§ **Aim**
Write the next part of the energy readings silver layer walkthrough below, picking up right after its last line.

§ **Article**
□ □ □ □ □

From our bronze `energy_readings` table, we'll create `energy_readings_silver` with:

- **Data validation**: Remove invalid records, handle missing values
- **Standardization**: Consistent formats and units
- **Enrichment**: Add derived fields like consumption categories
- **Quality metrics**: Data quality scores and validation flags

### Silver Layer Clustering Strategy

Maintain clustering by `meter_id` and `reading_date` for efficient processing and querying of cleaned data.

In [None]:
# Create Silver layer Delta table with liquid clustering
# Silver layer applies data quality rules and business transformations

spark.sql("""
CREATE TABLE IF NOT EXISTS energy.silver.energy_readings (
    meter_id STRING,
    reading_date TIMESTAMP,
    energy_type STRING,
    consumption DECIMAL(10,3),
    location STRING,
    peak_demand DECIMAL(8,2),
    efficiency_rating INT,
    ingestion_timestamp TIMESTAMP,
    -- Derived fields
    consumption_category STRING,
    is_peak_hour BOOLEAN,
    seasonal_factor DECIMAL(3,2),
    data_quality_score INT,
    processing_timestamp TIMESTAMP
)
USING DELTA
CLUSTER BY (meter_id, reading_date)
""")

print("Silver layer Delta table with liquid clustering created successfully!")
print("Ready to transform and clean bronze layer data...")

In [None]:
# Transform bronze data to silver layer with cleaning and enrichment
# This demonstrates data quality improvements and business logic application

from pyspark.sql.functions import col, when, hour, month, current_timestamp, lit

# Read bronze data
df_bronze = spark.table("energy.bronze.energy_readings")

# Apply data cleaning and enrichment transformations
df_silver = df_bronze \
    .filter(col("reading_date").isNotNull()) \
    .filter(col("meter_id").isNotNull()) \
    .withColumn("consumption", 
                when(col("consumption").isNull(), 0)
                .when(col("consumption") > 10000, 0)  # Remove extreme outliers
                .otherwise(col("consumption"))) \
    .withColumn("efficiency_rating",
                when(col("efficiency_rating").isNull(), 75)  # Default efficiency
                .when(col("efficiency_rating") < 0, 0)
                .when(col("efficiency_rating") > 100, 100)

□ □ □ □ □

§ **Records supplied**
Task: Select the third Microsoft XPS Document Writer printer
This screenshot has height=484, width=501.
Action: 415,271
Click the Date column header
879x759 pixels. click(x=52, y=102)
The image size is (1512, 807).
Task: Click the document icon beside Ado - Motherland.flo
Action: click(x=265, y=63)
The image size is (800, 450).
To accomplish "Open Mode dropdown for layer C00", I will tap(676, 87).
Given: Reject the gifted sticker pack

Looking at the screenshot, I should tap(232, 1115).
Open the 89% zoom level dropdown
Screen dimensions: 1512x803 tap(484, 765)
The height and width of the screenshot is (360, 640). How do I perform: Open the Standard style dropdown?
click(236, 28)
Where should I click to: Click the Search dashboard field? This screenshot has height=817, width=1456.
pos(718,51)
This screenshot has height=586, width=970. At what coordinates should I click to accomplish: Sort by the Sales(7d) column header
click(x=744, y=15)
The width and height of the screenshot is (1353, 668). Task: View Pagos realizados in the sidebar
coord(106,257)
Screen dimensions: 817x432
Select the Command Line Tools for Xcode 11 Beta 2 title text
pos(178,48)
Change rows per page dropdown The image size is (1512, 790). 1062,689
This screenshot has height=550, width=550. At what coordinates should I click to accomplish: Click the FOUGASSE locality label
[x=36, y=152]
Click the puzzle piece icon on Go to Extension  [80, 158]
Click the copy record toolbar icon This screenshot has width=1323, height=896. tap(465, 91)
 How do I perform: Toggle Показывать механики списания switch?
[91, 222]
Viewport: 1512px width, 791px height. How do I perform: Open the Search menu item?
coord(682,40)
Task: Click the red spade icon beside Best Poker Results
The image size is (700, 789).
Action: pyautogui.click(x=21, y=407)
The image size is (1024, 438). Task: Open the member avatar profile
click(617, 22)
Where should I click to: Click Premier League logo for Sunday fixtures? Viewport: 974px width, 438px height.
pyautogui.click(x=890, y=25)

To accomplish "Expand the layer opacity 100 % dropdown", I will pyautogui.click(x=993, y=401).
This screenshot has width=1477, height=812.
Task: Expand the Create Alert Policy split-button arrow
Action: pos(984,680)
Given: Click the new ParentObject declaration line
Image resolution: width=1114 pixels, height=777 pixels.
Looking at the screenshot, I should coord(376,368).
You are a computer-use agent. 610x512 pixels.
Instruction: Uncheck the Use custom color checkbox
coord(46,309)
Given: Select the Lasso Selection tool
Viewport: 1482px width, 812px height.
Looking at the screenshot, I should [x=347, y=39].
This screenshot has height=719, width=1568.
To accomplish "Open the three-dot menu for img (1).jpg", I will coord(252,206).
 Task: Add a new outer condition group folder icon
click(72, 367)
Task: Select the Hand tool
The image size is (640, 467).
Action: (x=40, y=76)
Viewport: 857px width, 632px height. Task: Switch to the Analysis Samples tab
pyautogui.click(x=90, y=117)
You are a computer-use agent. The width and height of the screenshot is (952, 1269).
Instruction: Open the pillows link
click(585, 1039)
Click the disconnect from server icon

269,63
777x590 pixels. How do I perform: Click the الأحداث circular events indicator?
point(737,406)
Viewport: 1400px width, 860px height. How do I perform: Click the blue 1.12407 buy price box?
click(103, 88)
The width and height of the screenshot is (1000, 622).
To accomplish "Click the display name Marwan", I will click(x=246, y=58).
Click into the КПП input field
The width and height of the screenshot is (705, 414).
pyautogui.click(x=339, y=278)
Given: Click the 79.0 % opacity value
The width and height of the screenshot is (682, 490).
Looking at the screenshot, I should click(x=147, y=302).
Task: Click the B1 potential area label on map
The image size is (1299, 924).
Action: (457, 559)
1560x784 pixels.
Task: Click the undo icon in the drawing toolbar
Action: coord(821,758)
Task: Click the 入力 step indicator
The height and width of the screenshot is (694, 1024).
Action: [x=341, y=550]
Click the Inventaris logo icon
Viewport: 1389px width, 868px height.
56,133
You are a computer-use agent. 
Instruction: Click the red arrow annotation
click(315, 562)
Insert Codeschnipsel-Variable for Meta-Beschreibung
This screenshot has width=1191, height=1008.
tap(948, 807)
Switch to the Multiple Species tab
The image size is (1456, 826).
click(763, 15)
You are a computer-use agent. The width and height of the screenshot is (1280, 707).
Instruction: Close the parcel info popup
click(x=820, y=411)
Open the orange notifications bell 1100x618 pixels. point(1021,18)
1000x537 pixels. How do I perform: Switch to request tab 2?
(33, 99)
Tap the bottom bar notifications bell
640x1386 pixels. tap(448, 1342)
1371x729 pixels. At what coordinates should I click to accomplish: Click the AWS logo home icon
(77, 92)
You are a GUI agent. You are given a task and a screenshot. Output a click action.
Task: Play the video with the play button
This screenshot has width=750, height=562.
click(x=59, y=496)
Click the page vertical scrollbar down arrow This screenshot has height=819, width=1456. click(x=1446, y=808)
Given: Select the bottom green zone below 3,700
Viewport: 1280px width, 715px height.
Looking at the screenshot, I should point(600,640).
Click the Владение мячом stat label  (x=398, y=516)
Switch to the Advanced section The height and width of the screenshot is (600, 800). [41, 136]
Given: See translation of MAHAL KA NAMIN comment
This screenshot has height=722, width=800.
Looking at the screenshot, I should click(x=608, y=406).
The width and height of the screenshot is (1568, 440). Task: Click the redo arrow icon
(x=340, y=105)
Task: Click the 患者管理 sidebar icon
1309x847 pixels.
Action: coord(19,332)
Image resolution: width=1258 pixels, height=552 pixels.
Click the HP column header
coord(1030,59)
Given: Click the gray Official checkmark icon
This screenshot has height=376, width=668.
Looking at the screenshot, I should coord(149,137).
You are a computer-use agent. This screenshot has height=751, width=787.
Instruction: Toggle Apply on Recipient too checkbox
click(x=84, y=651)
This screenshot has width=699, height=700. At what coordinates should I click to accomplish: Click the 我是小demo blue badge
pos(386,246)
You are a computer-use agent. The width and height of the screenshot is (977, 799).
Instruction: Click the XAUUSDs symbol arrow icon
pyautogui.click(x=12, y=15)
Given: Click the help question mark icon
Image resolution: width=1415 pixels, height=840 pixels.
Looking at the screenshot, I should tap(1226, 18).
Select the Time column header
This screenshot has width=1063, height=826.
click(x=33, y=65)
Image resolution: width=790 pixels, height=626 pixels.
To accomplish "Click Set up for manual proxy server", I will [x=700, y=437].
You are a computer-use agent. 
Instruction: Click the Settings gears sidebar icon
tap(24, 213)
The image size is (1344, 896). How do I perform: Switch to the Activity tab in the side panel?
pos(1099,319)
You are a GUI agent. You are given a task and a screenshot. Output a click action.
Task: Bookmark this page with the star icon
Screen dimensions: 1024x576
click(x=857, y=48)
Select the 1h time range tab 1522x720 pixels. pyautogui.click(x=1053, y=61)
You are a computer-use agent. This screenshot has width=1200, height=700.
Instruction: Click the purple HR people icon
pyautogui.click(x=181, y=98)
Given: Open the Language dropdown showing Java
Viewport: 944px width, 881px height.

□ □ □ □ □

§ **Response to this task**
                .otherwise(col("efficiency_rating"))) \
    .withColumn("peak_demand",
                when(col("peak_demand").isNull(), col("consumption") * 1.2)
                .otherwise(col("peak_demand"))) \
    .withColumn("consumption_category",
                when(col("consumption") <= 0, "Generation")
                .when(col("consumption") < 50, "Low")
                .when(col("consumption") < 200, "Medium")
                .otherwise("High")) \
    .withColumn("is_peak_hour",
                when(hour(col("reading_date")).isin([6,7,8,17,18,19]), True)
                .otherwise(False)) \
    .withColumn("seasonal_factor",
                when(month(col("reading_date")).isin([12,1,2]), 1.4)
                .when(month(col("reading_date")).isin([6,7,8]), 1.3)
                .otherwise(1.0)) \
    .withColumn("data_quality_score",
                when(col("consumption").isNotNull() & col("efficiency_rating").isNotNull(), 100)
                .when(col("consumption").isNotNull(), 80)
                .otherwise(60)) \
    .withColumn("processing_timestamp", current_timestamp())

print("Silver layer transformations applied:")
print("- Null value handling")
print("- Outlier removal")
print("- Data standardization")
print("- Business rule enrichment")
print("- Quality scoring")

print(f"\nBronze records: {df_bronze.count()}")
print(f"Silver records after cleaning: {df_silver.count()}")

In [None]:
# Insert cleaned and enriched data into Silver layer

df_silver.write.mode("overwrite").saveAsTable("energy.silver.energy_readings")

print("Successfully transformed and loaded data into silver layer")
print("\nSample silver layer data:")
spark.table("energy.silver.energy_readings").select(
    "meter_id", "reading_date", "consumption", "consumption_category", 
    "is_peak_hour", "data_quality_score"
).show(10)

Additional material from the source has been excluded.